Scams in the Internet Age tend to catch fire and burn out quickly, but former governor John Kasich’s campaign manager is still siphoning money from Kasich donors three years after his latest presidential campaign flopped.

John Weaver — who you may remember from Jon Huntsman’s 2012 quest to become King of New Hampshire — helped Kasich turn himself into a laughingstock with the brand of center-left “conservative” nagging that Weaver is known for. The media loved it; Republican primary voters, not so much.

As punishment for engineering a rake-stomping primary run that won only the state where Kasich was governor, Team Kasich….. kept paying Weaver $10,000 per month. From January 1, 2017 through November 26, 2018, the pro-Kasich “New Day for America” super PAC paid $231,104 to Weaver’s The Network Companies LLC.

Red Tack Strategies, co-founded by Kasich spokesman Chris Schrimpf, pulled down $95,500 from the super PAC during the same period.

What did New Day for America donors get for their money? Today, Kasich is a CNN commentator with an office at Otterbein University.

Weaver conned Kasich’s inner circle into paying him $10,000/month for two years to help Kasich land a gig at CNN by doing the same things he did in 2016 — criticizing Donald Trump, and shifting his stances on guns, healthcare, energy, labor, and abortion to the left. Hardly a formula for future Republican electoral success.

Under Weaver’s guidance, Kasich griped about President Trump withdrawing from the UN’s Paris Climate Agreement and groused about Trump backing out of Obama’s Iran Deal. Kasich spent 2017 lobbying against Obamacare repeal and in favor of DACA amnesty, and in 2018 Kasich called for an AR-15 ban.

As most people who follow politics would know even without forking over ten grand to John Weaver every month, a “conservative” former governor who pushes Democrats’ policy priorities can always keep busy on TV and the university speaking circuit, regardless of how comically his lectures about cooperation, fiscal responsibility, and tackling big problems clash with his record.

If Kasich thought he needed Weaver to leverage his waning influence into a cushy job upon reaching his term limit as governor, that would be one thing; it’s hard to feel sorry for donors who are still giving money to any operation John Weaver is involved in, and $600,000 of the $1 million New Day for America raised in 2017-18 came from four donors.

But as Allah and Reason’s Matt Welch have noted, hardly a day goes by that someone in the media — often someone at CNN — doesn’t speculate about Kasich running for president again in 2020. An interviewer begs Kasich to announce his campaign, Kasich plays dumb while saying “all options are on the table” or he’s “keeping the door open” or “waiting to see,” Weaver giggles on Twitter that maybe Kasich will primary Trump, and the cycle starts anew.

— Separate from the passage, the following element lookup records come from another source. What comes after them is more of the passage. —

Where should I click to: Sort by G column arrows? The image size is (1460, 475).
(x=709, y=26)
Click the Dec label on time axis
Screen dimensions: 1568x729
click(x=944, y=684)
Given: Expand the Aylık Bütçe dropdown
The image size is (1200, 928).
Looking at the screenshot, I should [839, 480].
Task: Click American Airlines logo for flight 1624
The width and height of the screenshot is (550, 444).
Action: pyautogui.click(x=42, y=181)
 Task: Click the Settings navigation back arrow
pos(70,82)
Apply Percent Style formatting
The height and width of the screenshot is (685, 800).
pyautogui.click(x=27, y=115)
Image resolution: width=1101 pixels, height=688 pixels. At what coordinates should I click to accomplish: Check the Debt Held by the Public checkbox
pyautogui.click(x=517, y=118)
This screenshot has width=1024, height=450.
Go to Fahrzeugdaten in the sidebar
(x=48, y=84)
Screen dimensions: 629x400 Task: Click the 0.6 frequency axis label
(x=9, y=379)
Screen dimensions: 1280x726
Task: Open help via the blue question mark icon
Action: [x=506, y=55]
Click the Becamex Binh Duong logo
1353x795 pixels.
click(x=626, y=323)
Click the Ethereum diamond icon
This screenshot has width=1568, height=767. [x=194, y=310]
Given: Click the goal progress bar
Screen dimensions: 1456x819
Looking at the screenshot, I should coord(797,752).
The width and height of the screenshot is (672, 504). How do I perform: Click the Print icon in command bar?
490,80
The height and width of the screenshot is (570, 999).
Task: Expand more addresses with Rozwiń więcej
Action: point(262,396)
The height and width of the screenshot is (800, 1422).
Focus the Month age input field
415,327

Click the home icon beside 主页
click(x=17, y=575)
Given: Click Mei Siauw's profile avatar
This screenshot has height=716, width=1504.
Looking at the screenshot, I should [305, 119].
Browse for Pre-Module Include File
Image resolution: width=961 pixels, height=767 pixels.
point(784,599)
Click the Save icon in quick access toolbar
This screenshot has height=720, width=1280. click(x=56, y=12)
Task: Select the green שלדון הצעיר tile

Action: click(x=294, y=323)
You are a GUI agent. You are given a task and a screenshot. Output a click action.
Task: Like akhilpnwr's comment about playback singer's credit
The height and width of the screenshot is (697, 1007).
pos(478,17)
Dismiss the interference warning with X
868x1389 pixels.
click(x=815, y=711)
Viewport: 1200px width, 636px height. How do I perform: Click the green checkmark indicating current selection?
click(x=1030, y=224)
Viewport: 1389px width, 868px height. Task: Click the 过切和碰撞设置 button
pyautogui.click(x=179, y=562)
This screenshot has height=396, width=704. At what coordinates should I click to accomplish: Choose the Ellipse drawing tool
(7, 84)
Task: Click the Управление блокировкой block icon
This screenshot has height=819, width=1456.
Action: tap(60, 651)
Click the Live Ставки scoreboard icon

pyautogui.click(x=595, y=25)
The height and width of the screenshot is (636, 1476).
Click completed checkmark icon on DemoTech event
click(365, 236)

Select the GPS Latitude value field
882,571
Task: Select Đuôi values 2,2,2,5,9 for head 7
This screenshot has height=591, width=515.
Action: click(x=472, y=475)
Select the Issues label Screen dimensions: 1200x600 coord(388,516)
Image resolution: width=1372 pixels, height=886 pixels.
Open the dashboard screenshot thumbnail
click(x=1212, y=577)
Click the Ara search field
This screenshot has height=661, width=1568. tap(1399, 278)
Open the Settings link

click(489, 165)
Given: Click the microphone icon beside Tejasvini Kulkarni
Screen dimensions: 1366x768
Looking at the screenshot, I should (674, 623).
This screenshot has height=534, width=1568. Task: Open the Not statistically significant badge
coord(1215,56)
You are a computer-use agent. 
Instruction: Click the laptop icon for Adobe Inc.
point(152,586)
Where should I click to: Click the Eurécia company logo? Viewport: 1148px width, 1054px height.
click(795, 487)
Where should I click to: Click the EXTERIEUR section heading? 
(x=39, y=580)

However many stupid things Trump says and does in the next year, it’s hard to imagine how Kasich would stand a chance in a Republican primary. Nonetheless, CNN brass seem to think Kasich is a contender, and they’re paying him to use their network as a platform. Maybe they think giving Kasich free airtime will work as well as it did when they boosted Trump during the 2016 primaries.

The morning of Feb. 15, former Massachusetts governor Bill Weld announced he was forming an exploratory committee for 2020. Within the hour, Team Kasich was winking and nudging reporters that, you know, Trump might have other competition in the GOP primary:

A few hours later, the Associated Press had a quote from Weaver:

Immediately after the 73-year-old Weld’s announcement at a breakfast event in New Hampshire, a senior aide for former Ohio Gov. John Kasich indicated Kasich is likely to launch a primary challenge as well.

“All of our options remain on the table, and we’re leaning toward a primary run,” Kasich aide John Weaver told The Associated Press.

Weaver is routinely identified in the press as a “senior strategist” or “top aide” to Kasich despite being paid by a super PAC that could not legally coordinate with the former governor or his campaign, if Kasich was officially running for office. Of course, Kasich’s 2020 campaign unofficially began in 2016, or he would have stopped paying John Weaver.